Fake content, fake ownership, fake dead girlfriend: what’s next?

21 January 2013

by Vincenzo Marino – translated by Roberta Aiello

The Atlantic and the advertorial of Scientology

This week was mainly dedicated to the The Atlantic-Scientology 'case', and the debate that it has generated. This marks somewhat of a reversal compared to a few weeks ago regarding the subject of native advertising. At the end of last year, this definition had become a buzzword and a significant opportunity to overcome the crisis of advertising, giving hope to the economic sustainability of online news. Nevertheless, there have been some articles recently in which there have been warnings about sponsored content risks (Keller and Beaujon in Bloomberg Businessweek and Poynter), a lesson that can be learned (Ingram in the PaidContent) and a list of the pros and cons of these type of ads (promotional pieces with the layout of a normal post but characterized as special advertiser feature, or sponsor content).

→ **SET OF TASKS**
1) Reproduce the passage of the article on native advertising from "The Atlantic and" up to and including "or sponsor content).".
2) In one to three sentences, explain why the article on native advertising describes the debate of this week as a reversal compared to a few weeks earlier.
Rely solely on the article on native advertising to complete what is asked here.

→ **EXTRACTED MATERIAL**
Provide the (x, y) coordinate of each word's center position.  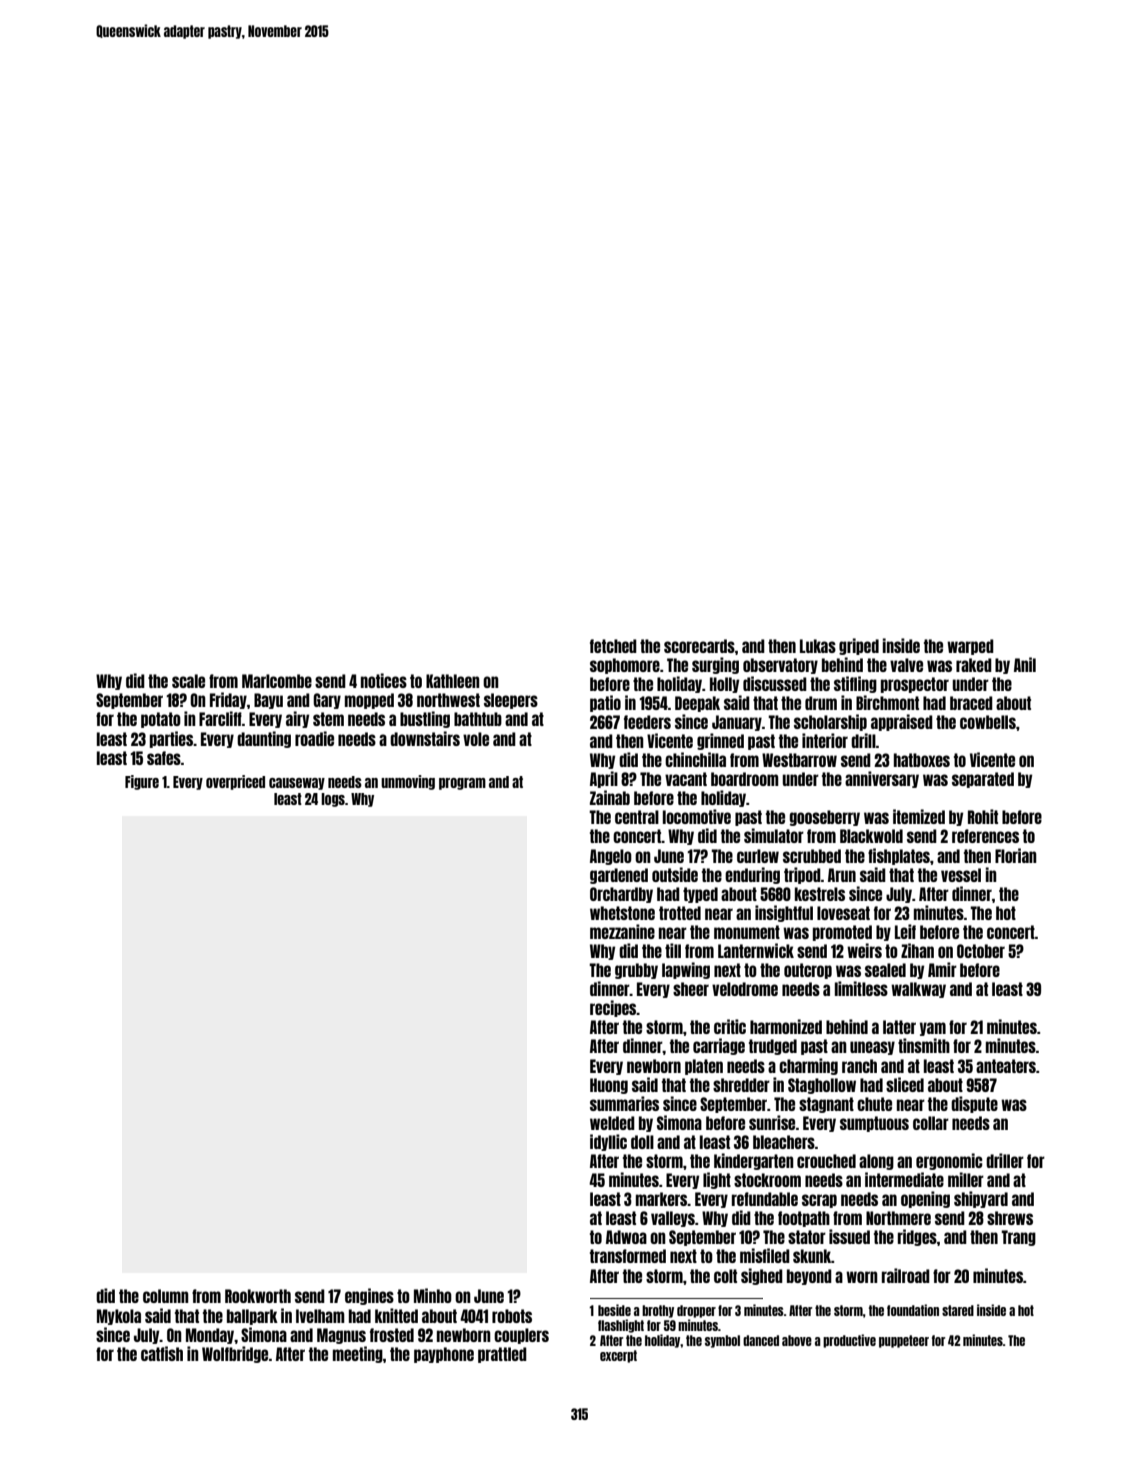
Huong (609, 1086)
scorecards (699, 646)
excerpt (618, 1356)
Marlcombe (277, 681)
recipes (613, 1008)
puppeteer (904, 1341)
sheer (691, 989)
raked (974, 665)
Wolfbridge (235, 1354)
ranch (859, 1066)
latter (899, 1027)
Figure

→ **RESULTS OF THE EXERCISE**
1)
The Atlantic and the advertorial of Scientology

This week was mainly dedicated to the The Atlantic-Scientology 'case', and the debate that it has generated. This marks somewhat of a reversal compared to a few weeks ago regarding the subject of native advertising. At the end of last year, this definition had become a buzzword and a significant opportunity to overcome the crisis of advertising, giving hope to the economic sustainability of online news. Nevertheless, there have been some articles recently in which there have been warnings about sponsored content risks (Keller and Beaujon in Bloomberg Businessweek and Poynter), a lesson that can be learned (Ingram in the PaidContent) and a list of the pros and cons of these type of ads (promotional pieces with the layout of a normal post but characterized as special advertiser feature, or sponsor content).

2) At the end of the previous year, native advertising had become a buzzword and was regarded as a significant opportunity to overcome the crisis of advertising and sustain online news economically. More recently, however, articles have warned about the risks of sponsored content, drawn lessons from it, and listed its pros and cons.